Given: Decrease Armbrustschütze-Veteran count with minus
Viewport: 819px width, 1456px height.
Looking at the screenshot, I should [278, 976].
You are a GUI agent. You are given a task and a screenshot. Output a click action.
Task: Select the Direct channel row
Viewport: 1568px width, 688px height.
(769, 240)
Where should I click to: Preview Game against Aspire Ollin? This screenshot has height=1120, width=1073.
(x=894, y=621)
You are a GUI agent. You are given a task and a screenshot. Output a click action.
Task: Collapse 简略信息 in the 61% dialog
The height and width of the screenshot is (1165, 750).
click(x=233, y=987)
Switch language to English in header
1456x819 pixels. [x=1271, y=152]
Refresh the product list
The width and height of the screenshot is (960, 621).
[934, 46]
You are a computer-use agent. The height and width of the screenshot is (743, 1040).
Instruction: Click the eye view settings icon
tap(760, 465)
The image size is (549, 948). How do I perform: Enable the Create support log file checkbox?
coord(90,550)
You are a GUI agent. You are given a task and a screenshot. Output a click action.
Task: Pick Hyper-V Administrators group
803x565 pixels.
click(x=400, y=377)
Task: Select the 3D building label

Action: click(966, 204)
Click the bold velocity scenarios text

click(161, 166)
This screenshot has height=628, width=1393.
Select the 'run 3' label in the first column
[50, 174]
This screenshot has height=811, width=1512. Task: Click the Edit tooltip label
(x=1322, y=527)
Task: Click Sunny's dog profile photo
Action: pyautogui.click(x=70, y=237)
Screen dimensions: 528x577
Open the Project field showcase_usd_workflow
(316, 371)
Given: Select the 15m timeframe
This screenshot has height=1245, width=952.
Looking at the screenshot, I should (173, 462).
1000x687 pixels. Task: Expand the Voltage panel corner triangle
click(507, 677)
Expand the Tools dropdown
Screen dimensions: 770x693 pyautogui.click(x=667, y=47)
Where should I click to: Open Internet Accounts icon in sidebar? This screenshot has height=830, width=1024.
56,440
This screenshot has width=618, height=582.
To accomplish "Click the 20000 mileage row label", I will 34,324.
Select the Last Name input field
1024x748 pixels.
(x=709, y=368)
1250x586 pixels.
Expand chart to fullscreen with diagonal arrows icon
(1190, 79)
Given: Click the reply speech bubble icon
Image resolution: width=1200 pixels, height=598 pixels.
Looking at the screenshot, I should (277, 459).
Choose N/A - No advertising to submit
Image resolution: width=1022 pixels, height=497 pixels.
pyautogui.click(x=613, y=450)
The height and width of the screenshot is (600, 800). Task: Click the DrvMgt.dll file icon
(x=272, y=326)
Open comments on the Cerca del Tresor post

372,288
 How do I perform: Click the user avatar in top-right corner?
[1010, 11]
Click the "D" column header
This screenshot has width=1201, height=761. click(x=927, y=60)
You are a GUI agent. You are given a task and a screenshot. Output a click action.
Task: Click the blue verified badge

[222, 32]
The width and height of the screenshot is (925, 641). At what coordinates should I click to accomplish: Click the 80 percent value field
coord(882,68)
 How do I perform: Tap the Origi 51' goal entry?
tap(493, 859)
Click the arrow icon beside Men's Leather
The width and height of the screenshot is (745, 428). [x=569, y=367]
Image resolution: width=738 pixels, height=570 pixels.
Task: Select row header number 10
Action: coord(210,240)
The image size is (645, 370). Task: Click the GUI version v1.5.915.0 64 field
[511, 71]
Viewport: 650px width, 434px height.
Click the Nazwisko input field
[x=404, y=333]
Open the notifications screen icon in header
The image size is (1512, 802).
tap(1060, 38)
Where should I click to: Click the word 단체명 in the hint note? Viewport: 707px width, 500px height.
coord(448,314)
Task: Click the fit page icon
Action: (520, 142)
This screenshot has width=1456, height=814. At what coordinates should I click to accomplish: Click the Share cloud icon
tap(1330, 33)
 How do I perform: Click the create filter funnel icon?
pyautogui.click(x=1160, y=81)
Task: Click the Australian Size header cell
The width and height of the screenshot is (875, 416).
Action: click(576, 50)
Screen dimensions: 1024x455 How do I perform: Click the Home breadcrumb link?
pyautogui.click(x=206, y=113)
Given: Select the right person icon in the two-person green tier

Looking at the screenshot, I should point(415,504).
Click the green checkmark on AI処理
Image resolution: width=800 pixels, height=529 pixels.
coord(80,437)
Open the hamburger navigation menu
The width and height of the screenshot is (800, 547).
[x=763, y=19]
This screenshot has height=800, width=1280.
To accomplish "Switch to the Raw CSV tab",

========

Task item: A word-for-word copy of the material above is required.

Response area:
Given: Decrease Armbrustschütze-Veteran count with minus
Viewport: 819px width, 1456px height.
Looking at the screenshot, I should [278, 976].
You are a GUI agent. You are given a task and a screenshot. Output a click action.
Task: Select the Direct channel row
Viewport: 1568px width, 688px height.
(769, 240)
Where should I click to: Preview Game against Aspire Ollin? This screenshot has height=1120, width=1073.
(x=894, y=621)
You are a GUI agent. You are given a task and a screenshot. Output a click action.
Task: Collapse 简略信息 in the 61% dialog
The height and width of the screenshot is (1165, 750).
click(x=233, y=987)
Switch language to English in header
1456x819 pixels. [x=1271, y=152]
Refresh the product list
The width and height of the screenshot is (960, 621).
[934, 46]
You are a computer-use agent. The height and width of the screenshot is (743, 1040).
Instruction: Click the eye view settings icon
tap(760, 465)
The image size is (549, 948). How do I perform: Enable the Create support log file checkbox?
coord(90,550)
You are a GUI agent. You are given a task and a screenshot. Output a click action.
Task: Pick Hyper-V Administrators group
803x565 pixels.
click(x=400, y=377)
Task: Select the 3D building label

Action: click(966, 204)
Click the bold velocity scenarios text

click(161, 166)
This screenshot has height=628, width=1393.
Select the 'run 3' label in the first column
[50, 174]
This screenshot has height=811, width=1512. Task: Click the Edit tooltip label
(x=1322, y=527)
Task: Click Sunny's dog profile photo
Action: pyautogui.click(x=70, y=237)
Screen dimensions: 528x577
Open the Project field showcase_usd_workflow
(316, 371)
Given: Select the 15m timeframe
This screenshot has height=1245, width=952.
Looking at the screenshot, I should (173, 462).
1000x687 pixels. Task: Expand the Voltage panel corner triangle
click(507, 677)
Expand the Tools dropdown
Screen dimensions: 770x693 pyautogui.click(x=667, y=47)
Where should I click to: Open Internet Accounts icon in sidebar? This screenshot has height=830, width=1024.
56,440
This screenshot has width=618, height=582.
To accomplish "Click the 20000 mileage row label", I will 34,324.
Select the Last Name input field
1024x748 pixels.
(x=709, y=368)
1250x586 pixels.
Expand chart to fullscreen with diagonal arrows icon
(1190, 79)
Given: Click the reply speech bubble icon
Image resolution: width=1200 pixels, height=598 pixels.
Looking at the screenshot, I should (277, 459).
Choose N/A - No advertising to submit
Image resolution: width=1022 pixels, height=497 pixels.
pyautogui.click(x=613, y=450)
The height and width of the screenshot is (600, 800). Task: Click the DrvMgt.dll file icon
(x=272, y=326)
Open comments on the Cerca del Tresor post

372,288
 How do I perform: Click the user avatar in top-right corner?
[1010, 11]
Click the "D" column header
This screenshot has width=1201, height=761. click(x=927, y=60)
You are a GUI agent. You are given a task and a screenshot. Output a click action.
Task: Click the blue verified badge

[222, 32]
The width and height of the screenshot is (925, 641). At what coordinates should I click to accomplish: Click the 80 percent value field
coord(882,68)
 How do I perform: Tap the Origi 51' goal entry?
tap(493, 859)
Click the arrow icon beside Men's Leather
The width and height of the screenshot is (745, 428). [x=569, y=367]
Image resolution: width=738 pixels, height=570 pixels.
Task: Select row header number 10
Action: coord(210,240)
The image size is (645, 370). Task: Click the GUI version v1.5.915.0 64 field
[511, 71]
Viewport: 650px width, 434px height.
Click the Nazwisko input field
[x=404, y=333]
Open the notifications screen icon in header
The image size is (1512, 802).
tap(1060, 38)
Where should I click to: Click the word 단체명 in the hint note? Viewport: 707px width, 500px height.
coord(448,314)
Task: Click the fit page icon
Action: (520, 142)
This screenshot has width=1456, height=814. At what coordinates should I click to accomplish: Click the Share cloud icon
tap(1330, 33)
 How do I perform: Click the create filter funnel icon?
pyautogui.click(x=1160, y=81)
Task: Click the Australian Size header cell
The width and height of the screenshot is (875, 416).
Action: click(576, 50)
Screen dimensions: 1024x455 How do I perform: Click the Home breadcrumb link?
pyautogui.click(x=206, y=113)
Given: Select the right person icon in the two-person green tier

Looking at the screenshot, I should point(415,504).
Click the green checkmark on AI処理
Image resolution: width=800 pixels, height=529 pixels.
coord(80,437)
Open the hamburger navigation menu
The width and height of the screenshot is (800, 547).
[x=763, y=19]
This screenshot has height=800, width=1280.
To accomplish "Switch to the Raw CSV tab",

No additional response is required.